The next great female-driven thriller is being shopped around Hollywood.
The joy of sifting through spec scripts is figuring out which ones are immediately intriguing and which result in a more measured reaction. To be clear, “measured” doesn’t necessarily signal trouble. The Tracking Board reports that a new spec script titled Three Day Hold is being shopped around by Bellevue Productions. The film, written by Scott Blaszak, is said to be comparable to Tate Taylor’s The Girl on the Train and a woman-led version of Denis Villeneuve’s Prisoners.
The news that more female-fronted stories are being written and shopped around is always fabulous. I hate to call women’s stories a trend, but the fact that Hollywood really wants to make these films work ensures more opportunities across the board and is of extra value to actresses vying for more substantial leading roles.
In the case of Three Day Hold, the Prisoners comparison is perhaps more intriguing than any reference to The Girl on the Train. Where Villeneuve’s direction allows Prisoners to sidestep the archetypal confines of a predictable thriller and keep audiences invested in an immersive, tense narrative, The Girl on the Train plays out in run-of-the-mill fashion. The Girl on the Train is totally proficient as a dramatic character study of womanhood and self-worth, and the film is definitely empowering by the end. However, inspired thriller it is not.
In all fairness, The Girl on the Train would have probably fared a lot better if it hadn’t been constantly referred to as “the next Gone Girl,” but recent women-led thrillers do have David Fincher’s last directorial effort to thank for revitalizing the onscreen blueprint for unreliable narrators and not-so-likeable female protagonists. Or antagonists or antiheroes; however you happen to classify Amy Dunne. That kind of complexity is sadly not replicated in The Girl on the Train despite all the hype attached to the film. Taylor’s direction left the film feeling unremarkable overall, especially when thinking about the sheer potential of modern thrillers when taking some truly phenomenal ones into consideration.

• [DIRECTIONS]
[1] Who wrote Three Day Hold, according to the article about that spec script?
[2] Continue the article about the Three Day Hold spec script from its last sentence.

• [DATA TO EXAMINE]
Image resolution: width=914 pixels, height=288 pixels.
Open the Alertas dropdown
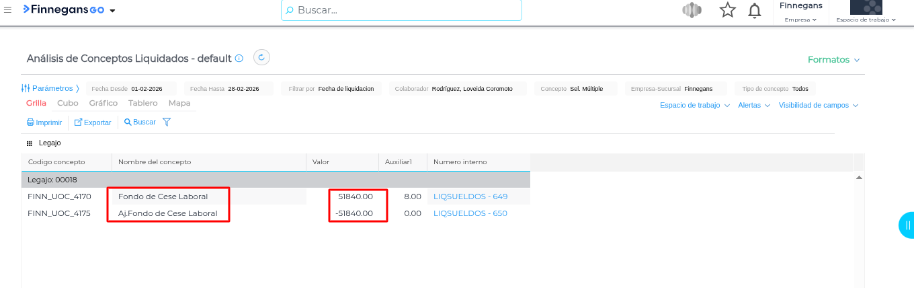click(754, 106)
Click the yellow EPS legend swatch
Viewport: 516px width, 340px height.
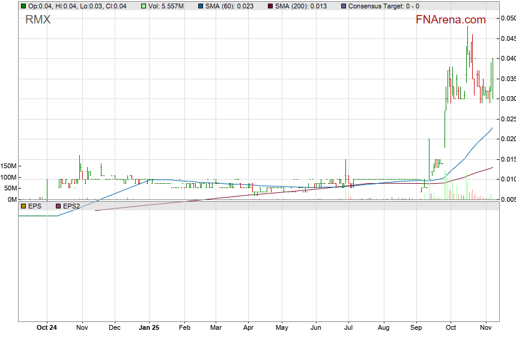[23, 206]
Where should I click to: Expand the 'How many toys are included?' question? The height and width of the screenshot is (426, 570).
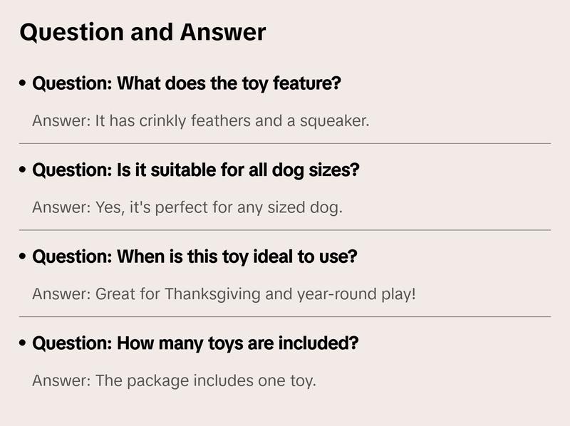pyautogui.click(x=195, y=343)
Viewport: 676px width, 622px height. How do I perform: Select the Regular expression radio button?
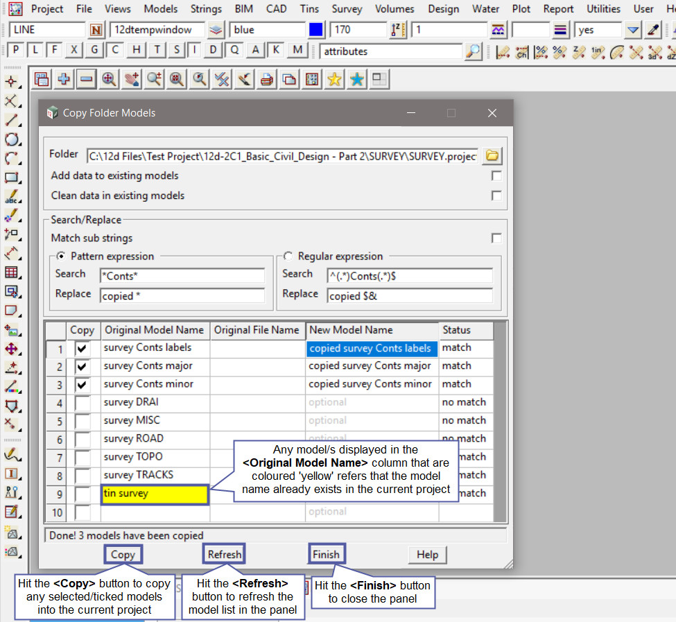[288, 257]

• [ANSWERS FOR THE EXERCISE]
[1] Scott Blaszak

[2]
So, where does Three Day Hold fit into all of this? The film could be an exceptional female-driven thriller. According to The Tracking Board, the summary for the movie goes as follows:
‘Three Day Hold’ follows a psychology grad student who comes to believe that her new patient holds the key to the mystery surrounding her sister’s disappearance 13 years earlier. When no one believes her, she takes matters into her own hands and sets out to find her sister by any means necessary.
The purported resemblance to the plot of Prisoners definitely makes sense here. Both stories feature a protagonist who would do absolutely anything to protect their family. Belief also plays a big part in the narrative of Three Day Hold, which creates a tangible unreliable narrator scenario, or at least suitably tenuous oppositional forces that are bound by subjectivities and personal experience.
In print, the comparisons are notable; much like how viewers could have compared Gone Girl and The Girl on the Train before diving in. In actuality, Prisoners only works so well because of Villeneuve. The story is otherwise reminiscent of many other family-centric crime thrillers out there; some children go missing and the head of the household — i.e. a very angry man — has no qualms in doing everything in his power to seek revenge once he finds a suspect. In clumsier hands, Prisoners‘ twists wouldn’t be half as effective seeing as the film builds on the feeling of suspense more so than the shocking nature of its imagery (although there are some whoppers sprinkled throughout for good measure). In Villeneuve’s focus on aural techniques and uncanny visual seamlessness, the audience believes they know what’s going to happen next or expect to feel let down, except the opposite happens. That plays a big part in keeping Prisoners afloat.
The hook of a female version of Prisoners is a very tempting prospect and would certainly aid in toying with audience expectations of the film. But the Hollywood approach to these narratives also proves that such movies don’t always work on premise alone, especially if they’re being held to an unreasonable standard. On paper, Three Day Hold automatically appeals to me more as a woman who’d love to see psychological thrillers introduce complex female characters and characterize their flaws without dragging them down completely. This spec script announcement is the perfect starting point for such a compelling film, but the line between churning out a story for the sake of a trend and finding truly groundbreaking cinema is evidently still difficult to navigate.